Drugs. Prescription and other. Drugs are awesome and totally necessary for life on this planet.

I also think if you’re only mildly afraid of something, you should try to do it once, without drugs. I wasn’t sure about getting a tattoo, but then I did, and sober, and now I have a massive scorpion covering over a fourth of my back. It’s actually a beautiful tattoo by Sarah Jane Epperson, who is probably the coolest woman I’ll ever meet, and that alone helped with any fear I experienced during my six plus hours with the needles, because I really wanted her to think I was cool, too. 

“I wasn’t sure about getting a tattoo, but then I did, and sober…”

Have you ever had any paranormal experiences or premonitions?

Shannon’s ghost alley picture!

When I was in Pittsburgh to present a paper at the Northeast Modern Language Association convention, I stayed at this beautiful old hotel, the Omni William Penn.
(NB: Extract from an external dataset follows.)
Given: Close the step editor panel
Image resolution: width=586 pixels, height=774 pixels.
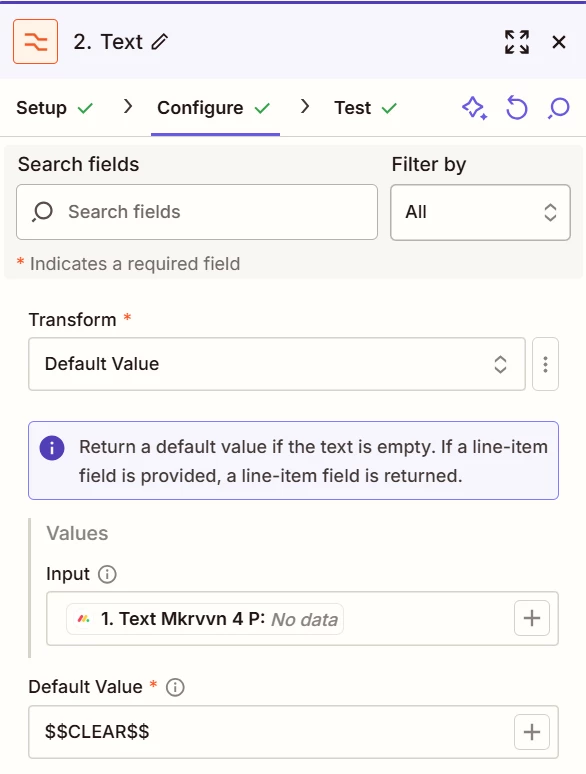Looking at the screenshot, I should [559, 42].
Chandeliers, live jazz band, shiny wood bar, red carpets—haunted, too, I think—but not by anything evil. When I was in my room, prepping for the day, I had on an audiobook—Edith Wharton’s The House of Mirth. When I was ready to leave, I turned off the audiobook and felt a distinct irritation in the room. You see, I had paused the novel just as Lily Bart was performing in the tableau vivant. I apologized and played the rest of the scene. Later that day, when I was walking through downtown Pittsburgh, I saw this alley that looked straight out of a film noir and took a picture with my phone. Then it was like someone slapped the phone right out of my hand. I actually felt the blow, and the phone went flying, but no one was there. Ironically, the only thing that worked on that phone after the ghost alley incident was the audiobook app. 

What’s the scariest book you’ve ever read? Is there a particular scene that really haunts you still?

Yum! Gregor Samsa as cake!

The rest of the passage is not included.